The insertion of the aria would have been a problem for Mysliveček, however, who was averse to permitting arias by other composers to be used in the first performances of his operas (not a single case of which has ever been identified in any of the scores prepared for his operatic premières). Instead of incorporating a Bianchi aria into his score, Mysliveček supplied Marchesi with a new short aria in simple style for the beginning of the final act of Armida: "Il caro mio bene". As can be seen by comparing the arias "Se piangi, se peni" by Bianchi and "Il caro mio bene" by Mysliveček, the latter was clearly based closely on the former. Each is in the same key and same old-fashioned dal-segno format and share similar length, similar tempo, similar triple meter, the same instrumentation with flutes, and very similar melodic profiles. The audiences did not care for the result that Mysliveček produced, thus "Se piangi, se peni" made it into performances of Armida after all, as many of Mysliveček arias for the roles sung by Marchesi and Caterina Gabrielli were substituted after the composer departed for Rome to supervise the première of his next opera, Medonte. "Se piangi, se peni" was one of them.
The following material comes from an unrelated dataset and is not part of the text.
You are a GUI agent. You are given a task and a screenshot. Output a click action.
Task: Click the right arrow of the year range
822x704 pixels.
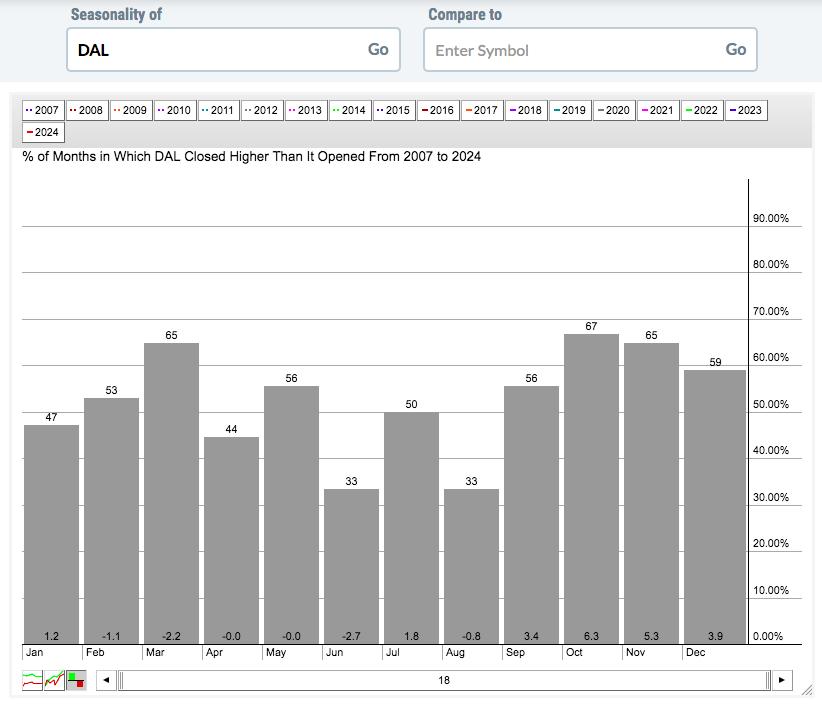coord(782,680)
Marchesi achieved notable success in Milan with Bianchi's "Se piangi, se peni".

The next important aria to be singled out in the story of the origins of Mozart's "Ridente la calma" is Francesco Bianchi's aria "Ridente la calma" as it appeared in the final act of his opera Il trionfo della pace for Turin in 1782. This aria, in similar musical style to both Bianchi's "Se piangi, se peni" and Mysliveček's "Il caro mio bene", was set to the same text as Mozart's arrangement "Ridente la calma". Mozart's setting of "Ridente la calma" differs little from the music found in Mysliveček's "Il caro mio bene", but the middle of Bianchi's version seems to have been the source of some musical features of the middle section of Mozart's arrangement "Ridente la calma". Marchesi likely brought the music for the arias of Mysliveček and Bianchi (perhaps including the prototype aria "Se piangi, se peni") to Mozart's attention when both men were present in Vienna in 1785 during the preparations and performance of Giuseppe Sarti's opera Giulio Sabino, in which Marchesi appeared. For unknown reasons, Mozart chose to draw inspiration mainly from Mysliveček's music but used the text from a Bianchi aria along with some of its musical motives. The latest edition of the Köchel catalogue specifies the date of composition of Mozart's arrangement "Il caro mio bene" as "presumably around 1785" in Vienna.

==Roles==

Roles, voice types, premiere cast
| Role | Voice type | Premiere cast, 10 September 1779 |
|---|---|---|
| Polluce (Pollux) | soprano castrato | Francesco Agresta |
| Castore (Castor) | soprano castrato | Luigi Marchesi |
| Telaira (Hilaeira) | soprano | Cecilia Davies |
| Febe (Phoebe) and Ebe (Hebe) | soprano | Nancy Storace |
| Giove (Zeus) | tenor | Giacinto Perroni |
| Cleonte | tenor | Francesco Casini Papi |

==Synopsis==
The immortal Polluce wishes to change places with his mortal (and dead) brother, Castore, so that the latter can rejoin his lover Telaira. This causes many complications, not least with Telaira's sister (and Polluce's lover) Febe. Giove ultimately reunites Polluce, Castore and Telaira in heaven.